▶ **INPUT**:
━━━
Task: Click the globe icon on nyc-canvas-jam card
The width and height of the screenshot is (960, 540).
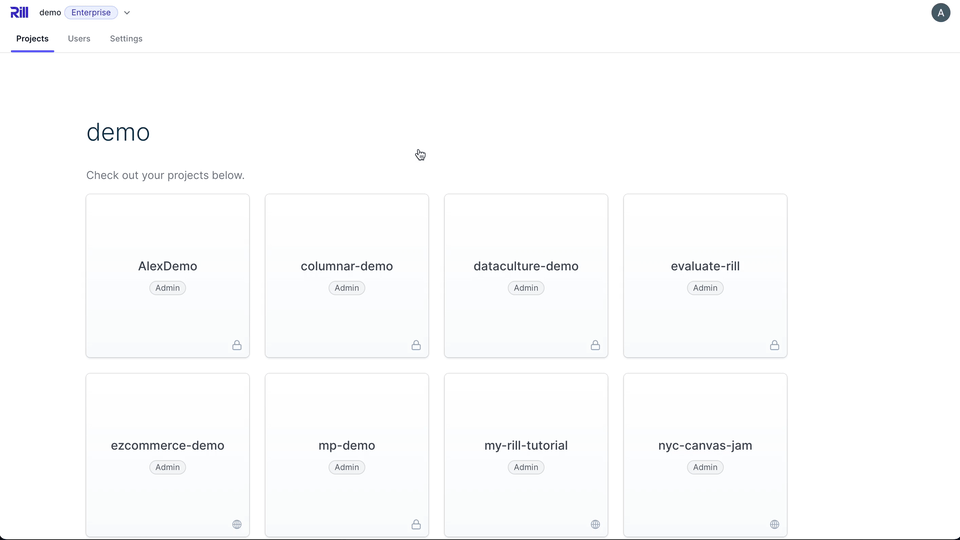Action: click(x=774, y=524)
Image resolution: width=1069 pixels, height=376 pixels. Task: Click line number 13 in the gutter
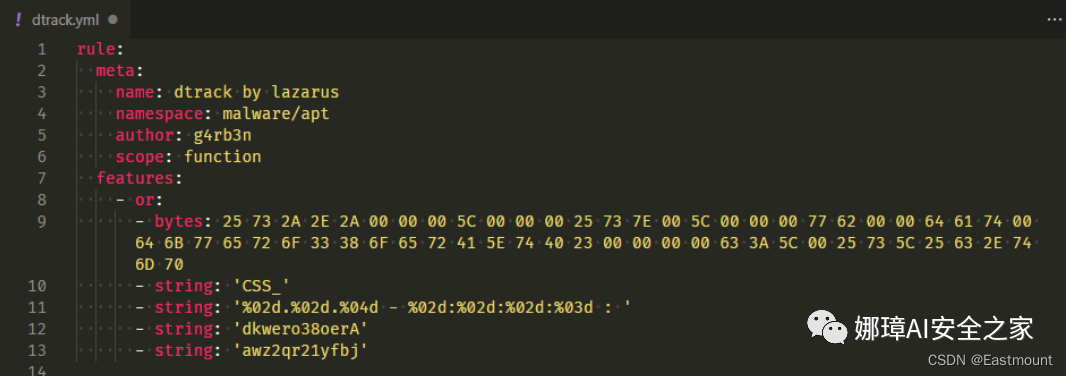pos(37,350)
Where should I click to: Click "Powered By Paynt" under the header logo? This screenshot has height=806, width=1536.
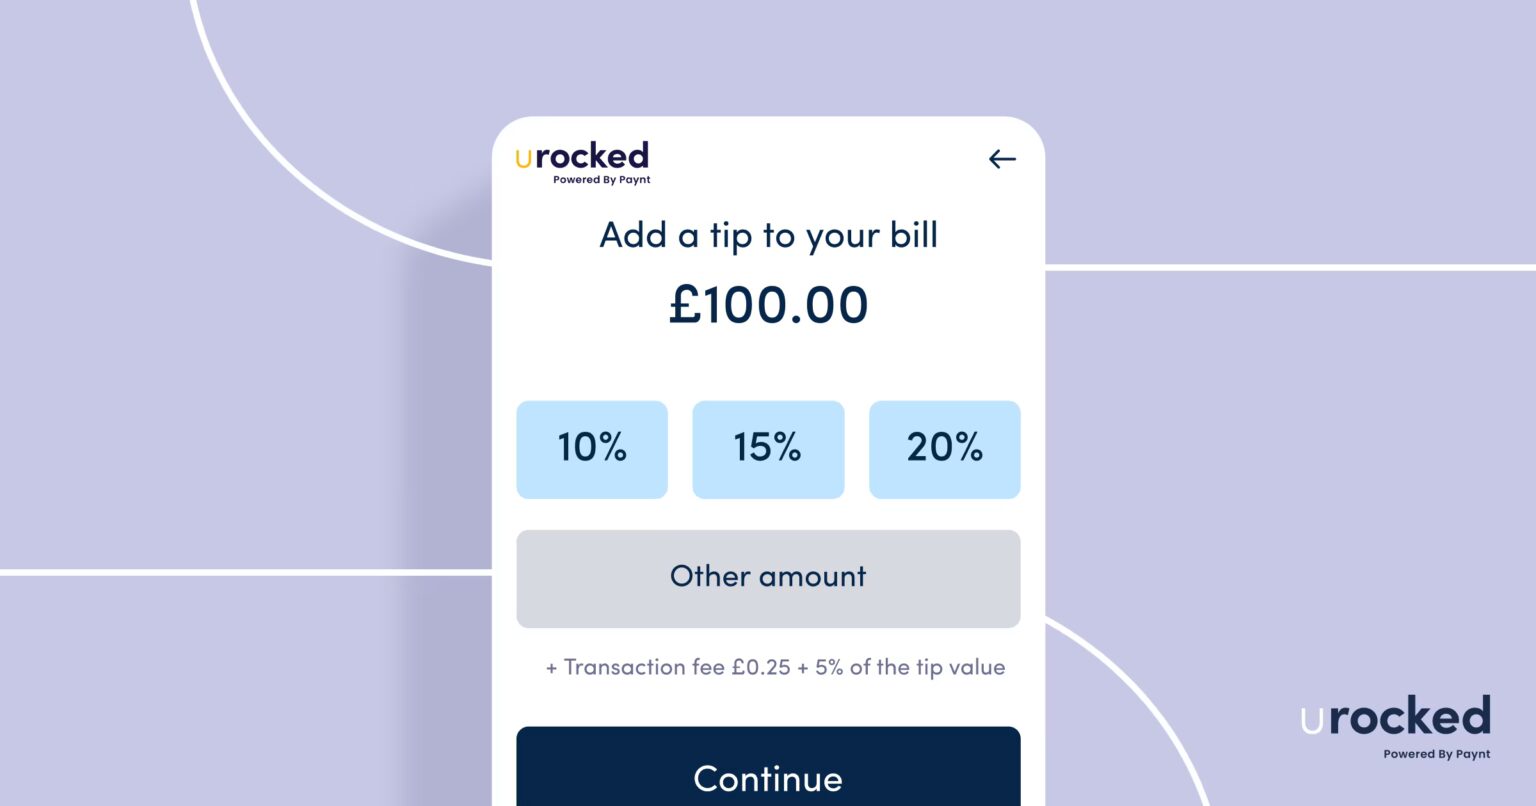click(602, 180)
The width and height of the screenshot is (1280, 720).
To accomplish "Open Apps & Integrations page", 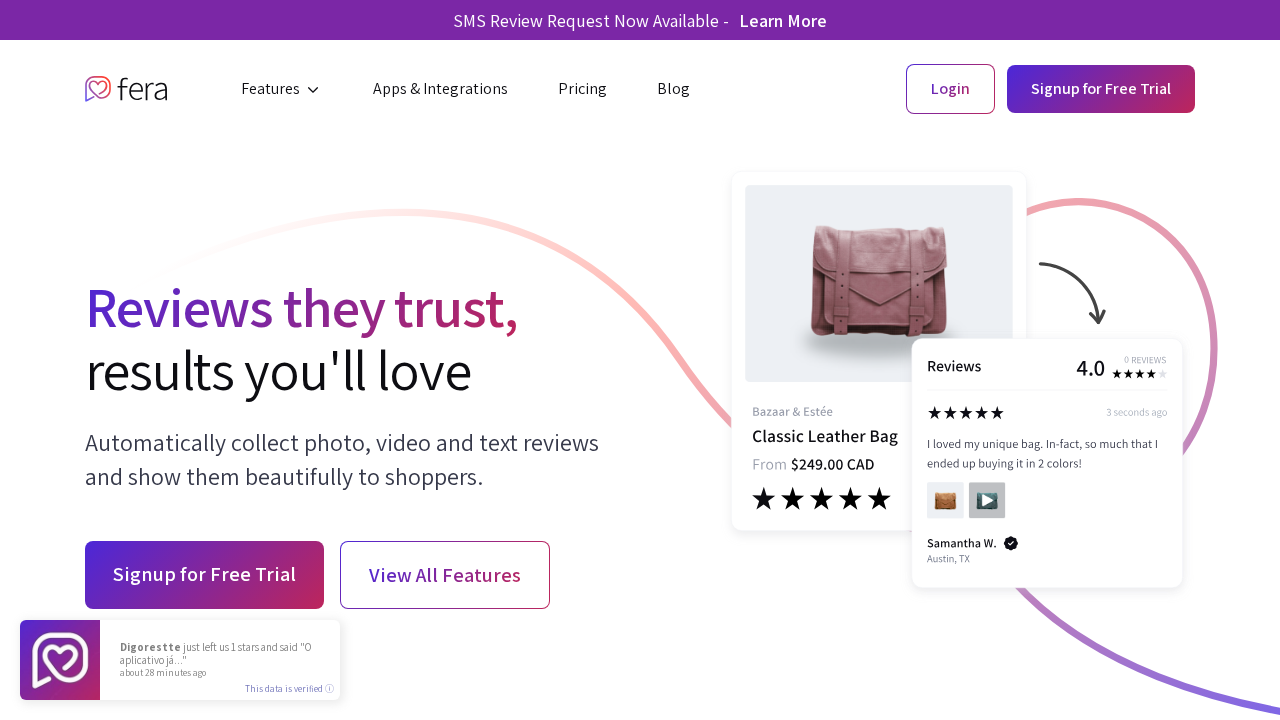I will pos(440,89).
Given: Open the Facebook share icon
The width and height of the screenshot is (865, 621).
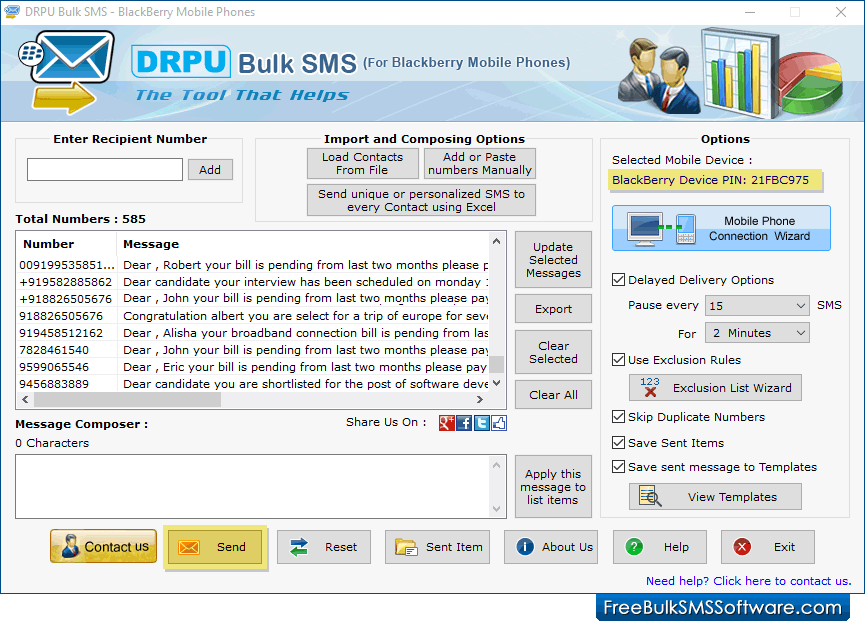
━━━
Please repeat the lines of the material above exactly, starting with the line that contains "The width and height of the screenshot is (960, 540)." and ending with the line that contains "The width and height of the screenshot is (1280, 720).". Leave the pictures out.

The width and height of the screenshot is (960, 540).
Action: click(x=774, y=524)
Image resolution: width=1069 pixels, height=376 pixels. Task: Click line number 13 in the gutter
pos(37,350)
Where should I click to: Click "Powered By Paynt" under the header logo? This screenshot has height=806, width=1536.
click(602, 180)
The width and height of the screenshot is (1280, 720).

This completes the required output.